DIRECTIVE
Output the listing's lines verbatim, starting with the line that contains "You are a GUI" and going on through the line that contains "coord(106,146)".

***** SOURCE DATA

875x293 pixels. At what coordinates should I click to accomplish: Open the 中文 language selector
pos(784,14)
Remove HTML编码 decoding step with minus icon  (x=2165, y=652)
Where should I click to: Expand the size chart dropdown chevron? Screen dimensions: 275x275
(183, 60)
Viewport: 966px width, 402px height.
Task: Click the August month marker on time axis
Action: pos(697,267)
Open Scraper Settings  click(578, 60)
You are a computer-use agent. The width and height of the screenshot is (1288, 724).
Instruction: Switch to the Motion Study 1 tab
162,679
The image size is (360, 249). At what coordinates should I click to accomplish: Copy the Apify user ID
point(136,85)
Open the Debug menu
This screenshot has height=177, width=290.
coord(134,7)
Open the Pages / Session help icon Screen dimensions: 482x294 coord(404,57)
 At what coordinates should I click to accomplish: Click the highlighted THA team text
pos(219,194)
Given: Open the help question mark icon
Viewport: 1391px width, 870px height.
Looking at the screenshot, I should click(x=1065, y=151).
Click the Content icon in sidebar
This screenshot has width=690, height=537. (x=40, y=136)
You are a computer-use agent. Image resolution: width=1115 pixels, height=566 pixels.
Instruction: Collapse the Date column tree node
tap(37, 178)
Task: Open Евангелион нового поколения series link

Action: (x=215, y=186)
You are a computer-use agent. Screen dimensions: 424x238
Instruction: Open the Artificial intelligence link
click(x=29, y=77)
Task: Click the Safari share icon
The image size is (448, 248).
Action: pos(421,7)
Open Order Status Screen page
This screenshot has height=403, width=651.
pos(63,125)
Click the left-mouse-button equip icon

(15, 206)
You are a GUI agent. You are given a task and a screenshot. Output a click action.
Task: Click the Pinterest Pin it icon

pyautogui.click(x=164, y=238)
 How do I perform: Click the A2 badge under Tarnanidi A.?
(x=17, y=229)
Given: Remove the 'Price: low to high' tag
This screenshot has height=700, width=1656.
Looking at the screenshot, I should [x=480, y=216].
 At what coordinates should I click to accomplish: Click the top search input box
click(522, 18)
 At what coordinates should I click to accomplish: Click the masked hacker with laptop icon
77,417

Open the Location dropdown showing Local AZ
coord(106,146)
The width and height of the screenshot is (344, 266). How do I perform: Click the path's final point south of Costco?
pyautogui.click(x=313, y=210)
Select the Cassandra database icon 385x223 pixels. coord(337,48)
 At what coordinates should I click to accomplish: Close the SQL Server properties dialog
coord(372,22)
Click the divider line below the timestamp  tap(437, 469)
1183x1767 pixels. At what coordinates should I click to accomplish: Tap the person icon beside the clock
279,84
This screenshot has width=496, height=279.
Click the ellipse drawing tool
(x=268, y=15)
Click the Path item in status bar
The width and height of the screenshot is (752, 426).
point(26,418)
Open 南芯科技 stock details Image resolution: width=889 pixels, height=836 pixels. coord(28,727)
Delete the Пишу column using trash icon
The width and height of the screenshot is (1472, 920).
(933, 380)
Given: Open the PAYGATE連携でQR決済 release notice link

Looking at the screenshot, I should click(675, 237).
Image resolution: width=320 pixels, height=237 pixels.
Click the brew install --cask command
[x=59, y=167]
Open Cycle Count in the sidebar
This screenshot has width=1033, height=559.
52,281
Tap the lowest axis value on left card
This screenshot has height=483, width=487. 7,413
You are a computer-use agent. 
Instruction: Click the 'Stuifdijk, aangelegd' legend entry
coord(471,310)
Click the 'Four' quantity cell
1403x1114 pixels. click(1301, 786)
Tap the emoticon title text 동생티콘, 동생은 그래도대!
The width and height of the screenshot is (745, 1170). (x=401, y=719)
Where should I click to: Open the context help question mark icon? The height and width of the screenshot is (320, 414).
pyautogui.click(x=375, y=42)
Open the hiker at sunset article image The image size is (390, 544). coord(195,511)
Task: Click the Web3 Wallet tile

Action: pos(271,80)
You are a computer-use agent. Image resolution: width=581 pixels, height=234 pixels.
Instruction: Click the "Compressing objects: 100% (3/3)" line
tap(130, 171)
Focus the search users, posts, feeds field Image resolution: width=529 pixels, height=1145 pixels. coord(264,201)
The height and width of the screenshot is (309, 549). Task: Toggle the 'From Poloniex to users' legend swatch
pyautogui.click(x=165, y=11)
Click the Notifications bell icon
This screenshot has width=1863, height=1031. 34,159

**********

TASK RESPONSE
You are a GUI agent. You are given a task and a screenshot. Output a click action.
Task: Click the Pinterest Pin it icon

pyautogui.click(x=164, y=238)
 How do I perform: Click the A2 badge under Tarnanidi A.?
(x=17, y=229)
Given: Remove the 'Price: low to high' tag
This screenshot has height=700, width=1656.
Looking at the screenshot, I should [x=480, y=216].
 At what coordinates should I click to accomplish: Click the top search input box
click(522, 18)
 At what coordinates should I click to accomplish: Click the masked hacker with laptop icon
77,417

Open the Location dropdown showing Local AZ
coord(106,146)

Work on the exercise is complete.